La Cour suprême a rendu un jugement très attendu sur le licenciement de plusieurs employés municipaux recrutés par la Local Government Service Commission, ce vendredi.
La Cour constate que ces travailleurs ont été nommés à la suite d’un processus illégal, les décisions de recrutement ayant été prises par le président de la Commission seul, en dehors du cadre prévu par la loi. Les résolutions internes invoquées pour justifier ces nominations sont jugées invalides, rendant les emplois juridiquement nuls dès l’origine.
Toutefois, les juges David Chan Kan Cheong et Aruna Narain soulignent un point essentiel : les travailleurs n’ont commis aucune faute. Ils ont travaillé, perçu un salaire mensuel et cotisé à un régime de pension, ce qui pouvait légitimement leur donner l’impression d’un emploi stable.

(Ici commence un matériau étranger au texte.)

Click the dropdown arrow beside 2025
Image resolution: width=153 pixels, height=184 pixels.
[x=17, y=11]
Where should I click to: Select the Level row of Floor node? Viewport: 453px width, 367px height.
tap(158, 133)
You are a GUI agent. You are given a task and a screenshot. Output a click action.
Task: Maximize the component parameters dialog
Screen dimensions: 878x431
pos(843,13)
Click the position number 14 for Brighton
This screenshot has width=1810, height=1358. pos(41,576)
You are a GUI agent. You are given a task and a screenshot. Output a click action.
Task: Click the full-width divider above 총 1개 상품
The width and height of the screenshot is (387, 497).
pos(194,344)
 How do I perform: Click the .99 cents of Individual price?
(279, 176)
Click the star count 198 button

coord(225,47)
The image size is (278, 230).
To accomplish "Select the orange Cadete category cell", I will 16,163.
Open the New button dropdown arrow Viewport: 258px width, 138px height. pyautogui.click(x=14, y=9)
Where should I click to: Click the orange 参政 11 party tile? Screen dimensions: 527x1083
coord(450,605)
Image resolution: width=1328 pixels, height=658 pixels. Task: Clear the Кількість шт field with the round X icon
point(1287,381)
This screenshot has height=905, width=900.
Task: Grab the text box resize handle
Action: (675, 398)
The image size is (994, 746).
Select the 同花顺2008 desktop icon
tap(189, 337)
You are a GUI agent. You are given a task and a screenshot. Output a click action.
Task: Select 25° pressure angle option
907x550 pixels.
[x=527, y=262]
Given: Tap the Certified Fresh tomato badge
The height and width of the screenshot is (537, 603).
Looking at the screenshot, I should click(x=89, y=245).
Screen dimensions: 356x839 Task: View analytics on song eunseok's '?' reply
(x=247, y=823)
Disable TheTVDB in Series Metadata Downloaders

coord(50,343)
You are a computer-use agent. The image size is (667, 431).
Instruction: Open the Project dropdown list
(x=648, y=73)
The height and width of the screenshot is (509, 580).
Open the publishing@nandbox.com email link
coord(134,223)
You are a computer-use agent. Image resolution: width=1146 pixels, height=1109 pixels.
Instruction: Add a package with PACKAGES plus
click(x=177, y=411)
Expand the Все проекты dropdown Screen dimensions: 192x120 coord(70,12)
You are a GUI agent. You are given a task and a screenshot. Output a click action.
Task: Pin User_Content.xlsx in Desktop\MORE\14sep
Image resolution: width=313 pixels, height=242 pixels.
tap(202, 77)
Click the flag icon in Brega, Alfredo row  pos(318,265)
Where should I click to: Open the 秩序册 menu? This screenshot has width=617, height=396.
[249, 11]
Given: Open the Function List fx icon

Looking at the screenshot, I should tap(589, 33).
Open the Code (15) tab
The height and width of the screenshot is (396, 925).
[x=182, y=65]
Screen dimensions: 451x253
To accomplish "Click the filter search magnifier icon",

Si la Cour reconnaît que la Commission pouvait mettre fin à ces emplois, elle reproche sévèrement à l’administration d’avoir mal exercé ses pouvoirs, en invoquant des dispositions inadaptées et en tentant de corriger ses propres erreurs au détriment des employés.
Message clair de la Cour : l’État doit respecter la loi qu’il est chargé d’appliquer et ne peut créer des situations illégales avant d’en faire payer le prix à des travailleurs de bonne foi.